Start Provided entries

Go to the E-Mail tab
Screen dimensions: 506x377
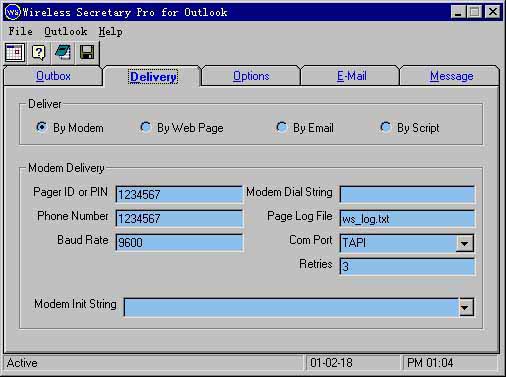pos(351,76)
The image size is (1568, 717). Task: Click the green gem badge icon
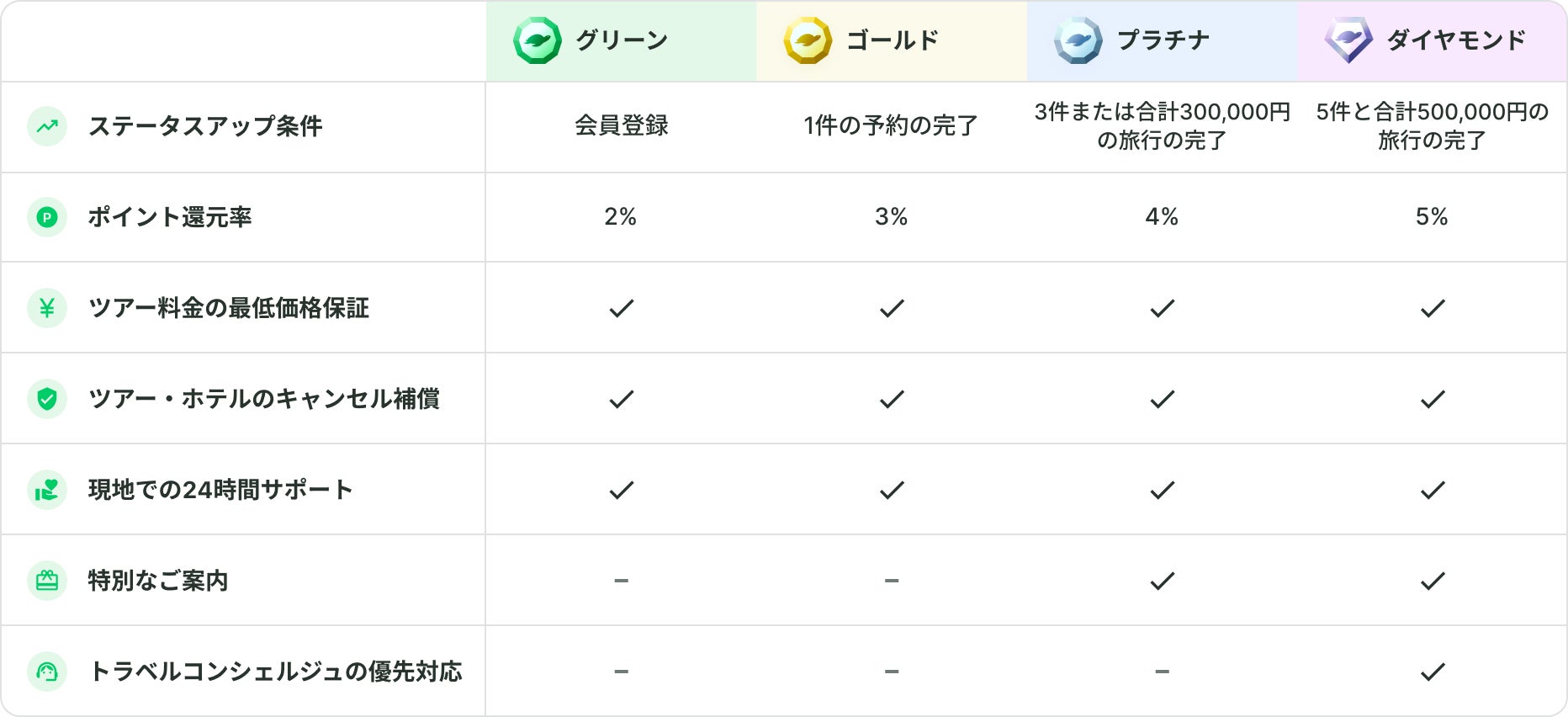537,40
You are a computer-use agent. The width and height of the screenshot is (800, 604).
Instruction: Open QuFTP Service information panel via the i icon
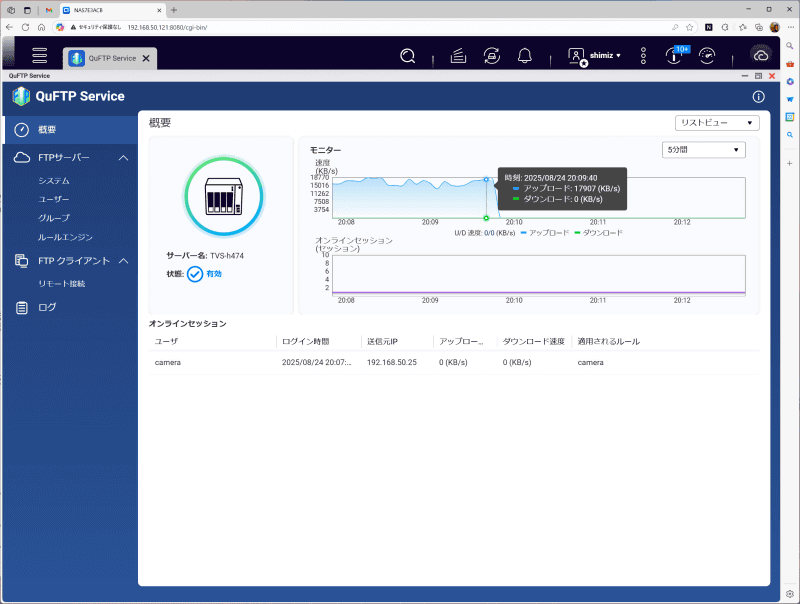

End Provided entries

▶ Direction: Rewrite every line of the listing above with the requests included, multiplying each coordinate in the answers by 2.4 and rounding it to a whole number, with halves rounded up. Leave the pictures out of your answer.

▶ Expected answer:
Go to the E-Mail tab
Screen dimensions: 506x377
pos(842,182)
The image size is (1568, 717). Task: Click the green gem badge icon
1289,96
You are a computer-use agent. The width and height of the screenshot is (800, 604).
Instruction: Open QuFTP Service information panel via the i icon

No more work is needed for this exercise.